Fence Post Spacing Calculator
Number of posts
18
How it works
Calculating fence post spacing and the number of posts needed seems straightforward but involves a non-obvious consideration: the span between posts must be consistent while the fence must terminate exactly at the end points. Naïve division may leave a partial panel at the end. The Fence Post Spacing Calculator distributes posts evenly while minimising end-panel waste.
**Basic calculation** For a fence run of total length L with panel width P: Number of panels = ceil(L / P). Post count = panels + 1 (for a straight run). Corner posts, gate posts, and end posts count as standard posts.
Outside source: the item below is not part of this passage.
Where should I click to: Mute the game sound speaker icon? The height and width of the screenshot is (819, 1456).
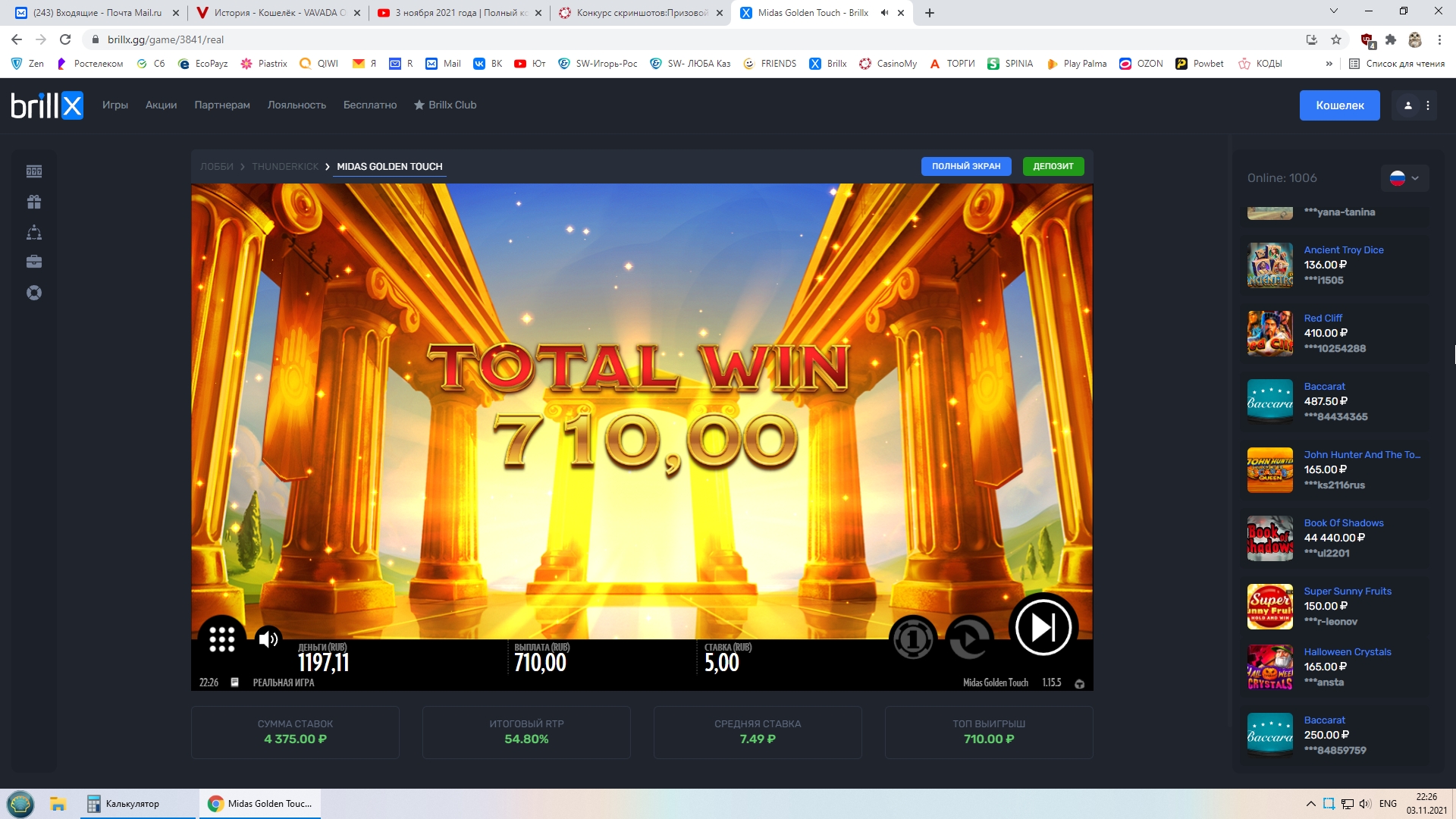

**Example** 30m fence run with 1.8m panels: 30 / 1.8 = 16.67 → 17 panels needed. 17 panels × 1.8m = 30.6m (0.6m overshoot). To fit exactly: either cut the last panel to 30 − 16 × 1.8 = 1.2m, or distribute the 0.6m excess across all spans (30/17 ≈ 1.765m per panel — barely noticeable and stronger than a short end panel).
**Post hole depth** Standard rule: post hole depth = 1/3 to 1/2 of the above-ground post height. For a 1.8m fence (posts need ~0.6m above ground): set in 600mm deep holes. In frost-prone areas, holes must go below frost depth (varies by region: 400mm in southern UK; 600–900mm in northern Canada). Footings in concrete: mix one 20kg bag per 150mm × 150mm hole.
**Post size recommendations** 75mm × 75mm posts: adequate for up to 1.2m fence height. 100mm × 100mm: standard for 1.5–1.8m fences. 125mm × 125mm: required for 2.4m privacy fences and gates with significant wind exposure.
Privacy: all calculations run in the browser. No data is transmitted.
Frequently Asked Questions
- The standard depth rule: posts should be set in the ground at least 1/3 of their total length. For a 1.8m (6ft) fence: posts are typically 2.4m (8ft) long, with 600mm (2ft) in the ground. In loose/sandy soil or areas with high wind exposure: increase to 1/2 the post length (900mm for an 8ft post). In frost-prone areas: footings must extend below the frost depth — 400–600mm in the UK, 900–1200mm in cold parts of North America. Concrete footings around posts add significantly to lateral stability but must be sloped at the top surface to drain water away from the post (prevents rot at the critical rot zone).
- Maximum spans depend on fence height and wind exposure: standard 1.8m (6ft) privacy fence: 2.4m (8ft) maximum post spacing. Picket fence (1.2m): 2.4–3.0m spans are acceptable. Close-board fence in exposed locations: 1.8m or even 1.5m spans recommended. Reducing post spacing increases stability, especially for tall privacy fencing which presents a large wind load surface. Gate posts should always be set more securely (deeper, wider concrete footings) than standard fence posts — gate weight and repeated swing loading stress the posts significantly.
- Two approaches: stepped fencing — keeps fence panels horizontal but creates gaps under panels where the ground drops. Suitable for privacy fences where gaps are filled with gravel boards. Raked/sloped fencing — panels are angled to follow the ground slope. Works well for picket-style fences; more difficult with close-board panels. For significant grade changes (>200mm over a panel span), step fencing is simpler and provides better structural integrity. Each step starts a new level section — measure the drop between post positions and adjust post heights to keep panels level at each step.
- A gravel board is a horizontal timber board (typically 22mm × 150mm) fixed at the base of a fence, between the ground and the bottom rail/panel. It serves two purposes: (1) Keeps the main fence boards off the ground — ground contact causes rapid rot even in pressure-treated timber. The gravel board is in contact with the ground and can be replaced cheaply when it rots, extending the life of the main fence panels significantly. (2) Fills the gap between ground and fence bottom for privacy. In stepped fencing where ground slopes, longer gravel boards or adjustable base sections fill the varying gap at each step.